§ **Exercise**:
Your answer must be an exact repetition of every record.

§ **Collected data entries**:
- - -

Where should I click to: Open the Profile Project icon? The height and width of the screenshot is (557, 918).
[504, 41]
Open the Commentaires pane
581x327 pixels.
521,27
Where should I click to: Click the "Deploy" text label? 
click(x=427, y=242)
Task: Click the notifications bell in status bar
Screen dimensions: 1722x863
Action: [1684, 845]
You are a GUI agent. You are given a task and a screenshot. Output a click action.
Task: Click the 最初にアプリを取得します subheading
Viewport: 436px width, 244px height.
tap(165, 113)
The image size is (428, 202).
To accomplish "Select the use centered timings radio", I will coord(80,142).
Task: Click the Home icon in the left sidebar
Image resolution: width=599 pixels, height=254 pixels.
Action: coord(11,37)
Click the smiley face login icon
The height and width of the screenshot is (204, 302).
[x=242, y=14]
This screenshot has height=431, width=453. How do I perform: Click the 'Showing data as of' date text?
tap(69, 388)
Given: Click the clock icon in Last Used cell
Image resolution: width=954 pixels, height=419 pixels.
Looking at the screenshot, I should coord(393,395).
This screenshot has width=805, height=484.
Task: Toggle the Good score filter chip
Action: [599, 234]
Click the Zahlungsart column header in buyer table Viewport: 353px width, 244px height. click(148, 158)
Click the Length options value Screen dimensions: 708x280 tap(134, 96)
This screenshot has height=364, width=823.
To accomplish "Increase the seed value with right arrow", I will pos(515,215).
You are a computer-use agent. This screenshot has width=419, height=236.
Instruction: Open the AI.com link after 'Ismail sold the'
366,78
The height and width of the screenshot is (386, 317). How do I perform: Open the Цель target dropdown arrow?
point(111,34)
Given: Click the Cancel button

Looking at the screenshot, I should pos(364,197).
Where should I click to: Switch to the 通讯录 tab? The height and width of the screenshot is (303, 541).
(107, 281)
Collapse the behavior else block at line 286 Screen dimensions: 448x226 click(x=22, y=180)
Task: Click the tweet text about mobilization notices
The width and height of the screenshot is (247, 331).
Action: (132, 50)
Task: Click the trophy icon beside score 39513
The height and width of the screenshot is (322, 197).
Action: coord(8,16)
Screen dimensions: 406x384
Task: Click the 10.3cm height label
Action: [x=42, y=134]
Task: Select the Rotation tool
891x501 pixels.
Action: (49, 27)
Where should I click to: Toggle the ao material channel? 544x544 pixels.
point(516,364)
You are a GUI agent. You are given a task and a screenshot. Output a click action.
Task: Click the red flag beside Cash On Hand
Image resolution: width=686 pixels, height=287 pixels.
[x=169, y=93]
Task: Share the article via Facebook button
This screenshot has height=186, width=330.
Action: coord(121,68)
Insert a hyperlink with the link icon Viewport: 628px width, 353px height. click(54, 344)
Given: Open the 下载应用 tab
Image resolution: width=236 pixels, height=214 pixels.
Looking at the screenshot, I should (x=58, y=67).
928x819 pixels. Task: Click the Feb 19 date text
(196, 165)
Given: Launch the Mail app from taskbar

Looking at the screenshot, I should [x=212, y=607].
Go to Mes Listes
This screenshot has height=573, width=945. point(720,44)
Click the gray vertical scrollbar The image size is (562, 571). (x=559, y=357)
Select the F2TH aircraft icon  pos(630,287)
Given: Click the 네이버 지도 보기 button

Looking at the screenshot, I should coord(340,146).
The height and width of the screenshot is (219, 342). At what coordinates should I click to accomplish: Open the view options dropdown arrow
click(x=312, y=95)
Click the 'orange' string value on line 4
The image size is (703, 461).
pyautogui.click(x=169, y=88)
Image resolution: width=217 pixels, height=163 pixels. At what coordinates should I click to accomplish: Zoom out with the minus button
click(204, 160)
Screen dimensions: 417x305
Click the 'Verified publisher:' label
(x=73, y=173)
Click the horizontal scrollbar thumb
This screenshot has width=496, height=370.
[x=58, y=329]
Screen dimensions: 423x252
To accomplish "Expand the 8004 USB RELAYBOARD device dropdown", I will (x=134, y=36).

- - -

§ **Task solution**:
Where should I click to: Open the Profile Project icon? The height and width of the screenshot is (557, 918).
[504, 41]
Open the Commentaires pane
581x327 pixels.
521,27
Where should I click to: Click the "Deploy" text label? 
click(x=427, y=242)
Task: Click the notifications bell in status bar
Screen dimensions: 1722x863
Action: [1684, 845]
You are a GUI agent. You are given a task and a screenshot. Output a click action.
Task: Click the 最初にアプリを取得します subheading
Viewport: 436px width, 244px height.
tap(165, 113)
The image size is (428, 202).
To accomplish "Select the use centered timings radio", I will coord(80,142).
Task: Click the Home icon in the left sidebar
Image resolution: width=599 pixels, height=254 pixels.
Action: coord(11,37)
Click the smiley face login icon
The height and width of the screenshot is (204, 302).
[x=242, y=14]
This screenshot has height=431, width=453. How do I perform: Click the 'Showing data as of' date text?
tap(69, 388)
Given: Click the clock icon in Last Used cell
Image resolution: width=954 pixels, height=419 pixels.
Looking at the screenshot, I should coord(393,395).
This screenshot has width=805, height=484.
Task: Toggle the Good score filter chip
Action: [599, 234]
Click the Zahlungsart column header in buyer table Viewport: 353px width, 244px height. click(148, 158)
Click the Length options value Screen dimensions: 708x280 tap(134, 96)
This screenshot has height=364, width=823.
To accomplish "Increase the seed value with right arrow", I will pos(515,215).
You are a computer-use agent. This screenshot has width=419, height=236.
Instruction: Open the AI.com link after 'Ismail sold the'
366,78
The height and width of the screenshot is (386, 317). How do I perform: Open the Цель target dropdown arrow?
point(111,34)
Given: Click the Cancel button

Looking at the screenshot, I should pos(364,197).
Where should I click to: Switch to the 通讯录 tab? The height and width of the screenshot is (303, 541).
(107, 281)
Collapse the behavior else block at line 286 Screen dimensions: 448x226 click(x=22, y=180)
Task: Click the tweet text about mobilization notices
The width and height of the screenshot is (247, 331).
Action: (132, 50)
Task: Click the trophy icon beside score 39513
The height and width of the screenshot is (322, 197).
Action: coord(8,16)
Screen dimensions: 406x384
Task: Click the 10.3cm height label
Action: [x=42, y=134]
Task: Select the Rotation tool
891x501 pixels.
Action: (49, 27)
Where should I click to: Toggle the ao material channel? 544x544 pixels.
point(516,364)
You are a GUI agent. You are given a task and a screenshot. Output a click action.
Task: Click the red flag beside Cash On Hand
Image resolution: width=686 pixels, height=287 pixels.
[x=169, y=93]
Task: Share the article via Facebook button
This screenshot has height=186, width=330.
Action: coord(121,68)
Insert a hyperlink with the link icon Viewport: 628px width, 353px height. click(54, 344)
Given: Open the 下载应用 tab
Image resolution: width=236 pixels, height=214 pixels.
Looking at the screenshot, I should (x=58, y=67).
928x819 pixels. Task: Click the Feb 19 date text
(196, 165)
Given: Launch the Mail app from taskbar

Looking at the screenshot, I should [x=212, y=607].
Go to Mes Listes
This screenshot has height=573, width=945. point(720,44)
Click the gray vertical scrollbar The image size is (562, 571). (x=559, y=357)
Select the F2TH aircraft icon  pos(630,287)
Given: Click the 네이버 지도 보기 button

Looking at the screenshot, I should coord(340,146).
The height and width of the screenshot is (219, 342). At what coordinates should I click to accomplish: Open the view options dropdown arrow
click(x=312, y=95)
Click the 'orange' string value on line 4
The image size is (703, 461).
pyautogui.click(x=169, y=88)
Image resolution: width=217 pixels, height=163 pixels. At what coordinates should I click to accomplish: Zoom out with the minus button
click(204, 160)
Screen dimensions: 417x305
Click the 'Verified publisher:' label
(x=73, y=173)
Click the horizontal scrollbar thumb
This screenshot has width=496, height=370.
[x=58, y=329]
Screen dimensions: 423x252
To accomplish "Expand the 8004 USB RELAYBOARD device dropdown", I will (x=134, y=36).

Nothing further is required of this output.